## Do this
Reproduce the material below with "Viewport" swapped for "Window" wherever it occurs, leaving every other character untouched.

Target position records
* begin *
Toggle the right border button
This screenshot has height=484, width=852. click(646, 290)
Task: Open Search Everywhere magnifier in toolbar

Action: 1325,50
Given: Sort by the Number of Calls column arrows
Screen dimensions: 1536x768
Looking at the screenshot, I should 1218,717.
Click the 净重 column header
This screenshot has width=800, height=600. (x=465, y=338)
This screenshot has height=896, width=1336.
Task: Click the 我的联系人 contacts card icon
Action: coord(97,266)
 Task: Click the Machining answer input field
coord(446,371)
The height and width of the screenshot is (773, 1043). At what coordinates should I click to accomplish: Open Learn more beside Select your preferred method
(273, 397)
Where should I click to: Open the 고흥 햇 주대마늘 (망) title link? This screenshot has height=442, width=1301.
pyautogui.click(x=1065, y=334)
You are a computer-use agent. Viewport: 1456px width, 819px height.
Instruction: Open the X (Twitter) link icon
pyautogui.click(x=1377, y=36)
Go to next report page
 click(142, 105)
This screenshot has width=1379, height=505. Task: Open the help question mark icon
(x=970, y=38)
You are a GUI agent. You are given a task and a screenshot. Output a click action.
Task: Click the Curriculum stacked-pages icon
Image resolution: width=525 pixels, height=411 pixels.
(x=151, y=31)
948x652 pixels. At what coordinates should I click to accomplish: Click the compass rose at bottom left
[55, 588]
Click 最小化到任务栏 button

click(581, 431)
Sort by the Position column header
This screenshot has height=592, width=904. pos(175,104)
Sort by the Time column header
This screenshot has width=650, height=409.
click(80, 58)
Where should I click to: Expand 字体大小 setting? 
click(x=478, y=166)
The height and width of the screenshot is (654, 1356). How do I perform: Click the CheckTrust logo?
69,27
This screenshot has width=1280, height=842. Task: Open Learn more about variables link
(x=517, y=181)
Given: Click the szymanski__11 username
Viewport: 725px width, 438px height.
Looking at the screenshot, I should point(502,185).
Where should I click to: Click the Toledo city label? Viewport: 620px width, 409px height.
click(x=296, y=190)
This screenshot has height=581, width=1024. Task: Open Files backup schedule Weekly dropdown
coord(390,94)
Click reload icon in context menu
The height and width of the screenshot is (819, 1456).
* end *
## Answer in full
Toggle the right border button
This screenshot has height=484, width=852. click(646, 290)
Task: Open Search Everywhere magnifier in toolbar

Action: 1325,50
Given: Sort by the Number of Calls column arrows
Screen dimensions: 1536x768
Looking at the screenshot, I should 1218,717.
Click the 净重 column header
This screenshot has width=800, height=600. (x=465, y=338)
This screenshot has height=896, width=1336.
Task: Click the 我的联系人 contacts card icon
Action: coord(97,266)
 Task: Click the Machining answer input field
coord(446,371)
The height and width of the screenshot is (773, 1043). At what coordinates should I click to accomplish: Open Learn more beside Select your preferred method
(273, 397)
Where should I click to: Open the 고흥 햇 주대마늘 (망) title link? This screenshot has height=442, width=1301.
pyautogui.click(x=1065, y=334)
You are a computer-use agent. Window: 1456px width, 819px height.
Instruction: Open the X (Twitter) link icon
pyautogui.click(x=1377, y=36)
Go to next report page
 click(142, 105)
This screenshot has width=1379, height=505. Task: Open the help question mark icon
(x=970, y=38)
You are a GUI agent. You are given a task and a screenshot. Output a click action.
Task: Click the Curriculum stacked-pages icon
Image resolution: width=525 pixels, height=411 pixels.
(x=151, y=31)
948x652 pixels. At what coordinates should I click to accomplish: Click the compass rose at bottom left
[55, 588]
Click 最小化到任务栏 button

click(581, 431)
Sort by the Position column header
This screenshot has height=592, width=904. pos(175,104)
Sort by the Time column header
This screenshot has width=650, height=409.
click(80, 58)
Where should I click to: Expand 字体大小 setting? 
click(x=478, y=166)
The height and width of the screenshot is (654, 1356). How do I perform: Click the CheckTrust logo?
69,27
This screenshot has width=1280, height=842. Task: Open Learn more about variables link
(x=517, y=181)
Given: Click the szymanski__11 username
Window: 725px width, 438px height.
Looking at the screenshot, I should point(502,185).
Where should I click to: Click the Toledo city label? Window: 620px width, 409px height.
click(x=296, y=190)
This screenshot has height=581, width=1024. Task: Open Files backup schedule Weekly dropdown
coord(390,94)
Click reload icon in context menu
The height and width of the screenshot is (819, 1456).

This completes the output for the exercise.